Basically my goal is this, I want to completely change my beliefs/self-image etc.
My whole life (well apart from the pre-1st grade period) I’ve acted super introverted, quiet etc… Had massive trouble connecting to people or even just holding a conversation. They’re some weird exceptions to this though like I do have several awesome friends that I feel totally cool with and I feel absolutely comfortable and even EMPOWERED making speeches in front of others for school or whatever. This shows me it’s just a belief thing and not some deep-rooted psychological problem.

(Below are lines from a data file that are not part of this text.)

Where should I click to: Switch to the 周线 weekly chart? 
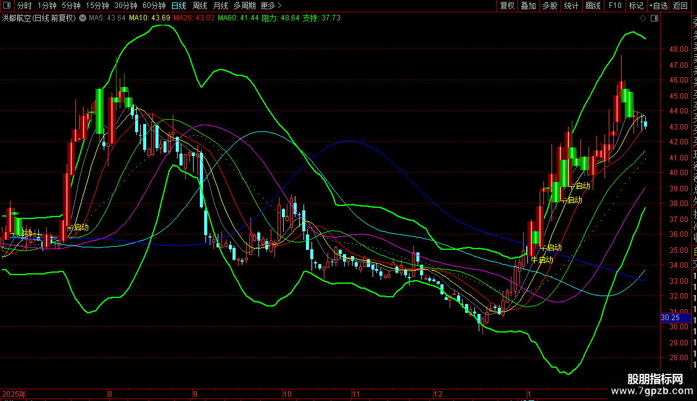200,6
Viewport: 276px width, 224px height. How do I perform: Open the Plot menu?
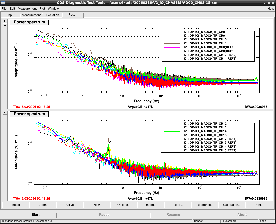42,9
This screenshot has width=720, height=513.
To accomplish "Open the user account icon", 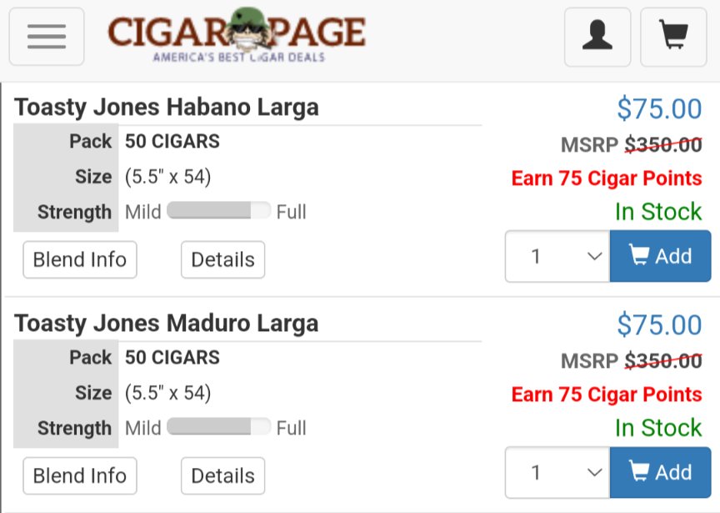I will pyautogui.click(x=598, y=37).
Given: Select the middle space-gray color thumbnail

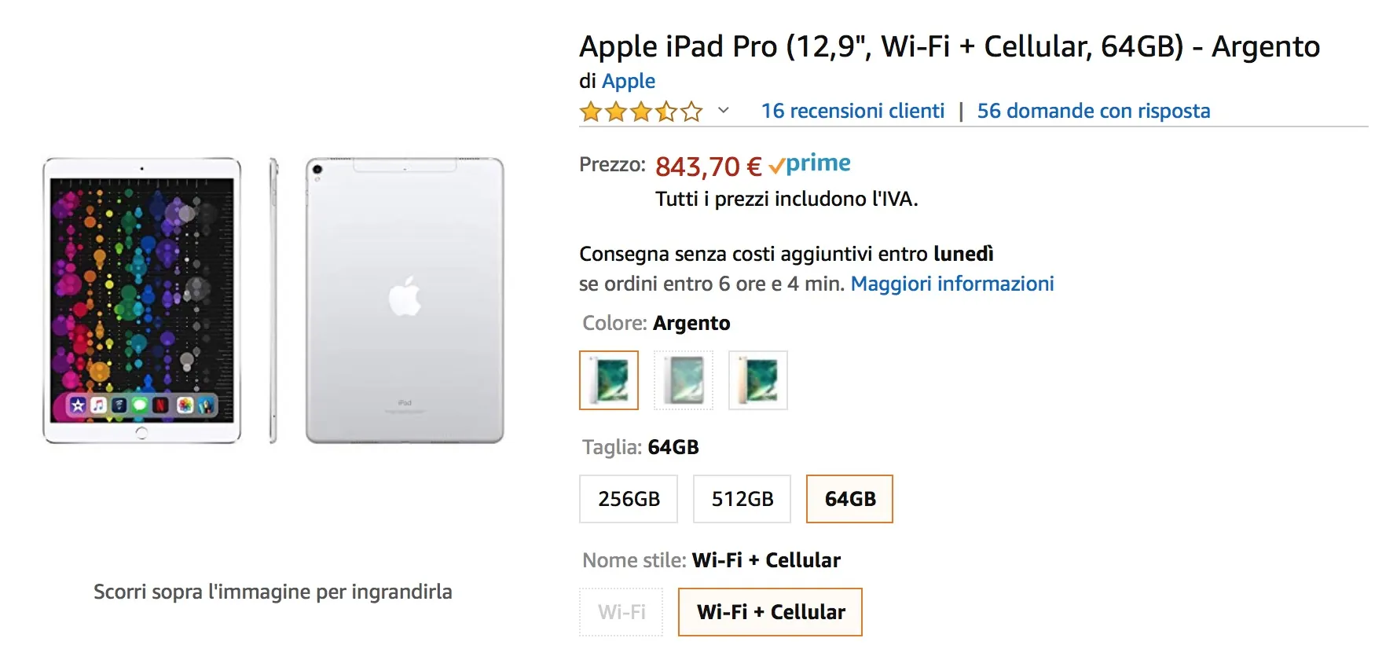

I’ve set about tackling this by forcing myself into “tough” social situations repeatedly. I go clubbing with a friend of mine very frequently (I’m 20) meeting girls etc.
About a month ago something snapped and I an amazing connection with a beautiful girl which led to some… other stuff ;). But needless to say, I [b]turned into a different person overnight[/b]. It was mindboggling to me. I thought differently, I saw the world differently, I acted differently. It was like the volume knob on the world was turned down and I just felt way WAY more confident (whereas previously I’d had literally ZERO self-confidence… completely insecure)
Now… unfortunately this went away in like 2 days. But it shows me that I’m capable of being THAT guy. That charismatic, charming, funny, social, confident guy.
I continue to push myself, but I just want to speed the process up. I’m so eager to switch into this “other side of me” that I know exists now.
Will holosync help? Is it worth the cost? How quickly can I expect to start seeing concrete changes?
Like I said before. My main problem now is massive insecurity and social anxiety. I know LOGICALLY now it’s all an illusion, pure BS if you will due to my earlier experiences (and similar ones I’ve had more recently) that showed me what I’m REALLY capable of. BUT the old feelings and habits keep coming back over and over.
Thanks for any thoughts you can share.